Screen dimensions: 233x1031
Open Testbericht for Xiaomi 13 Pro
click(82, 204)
- - - - - - -
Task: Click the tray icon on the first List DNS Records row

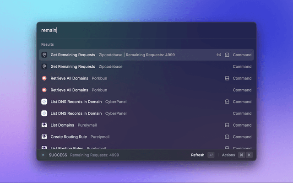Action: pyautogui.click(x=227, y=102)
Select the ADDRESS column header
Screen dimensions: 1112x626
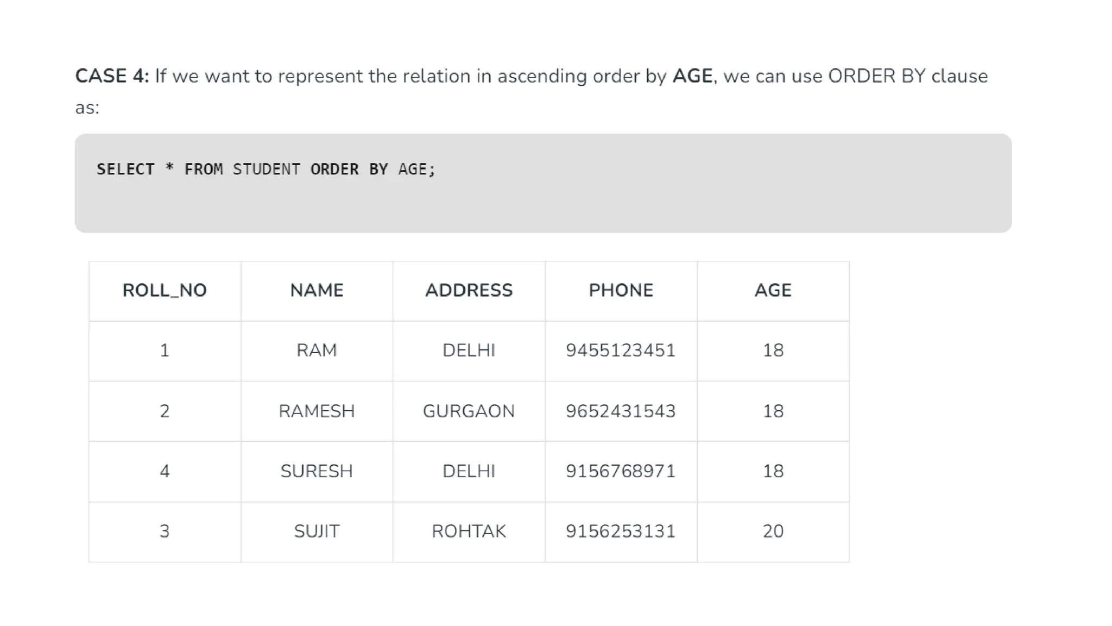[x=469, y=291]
- - - - - - -
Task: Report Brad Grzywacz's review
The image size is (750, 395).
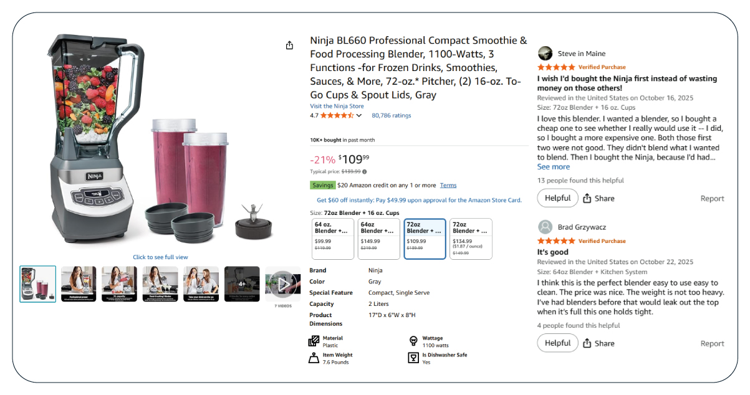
- - - - - - -
## DIRECTIONS
Every line above from the line with "Task: Report Brad Grzywacz's review" to the line with "The image size is (750, 395)." is wanted, ends included; write them out exactly and add no other line.

## REPLY TO THE EXERCISE
Task: Report Brad Grzywacz's review
The image size is (750, 395).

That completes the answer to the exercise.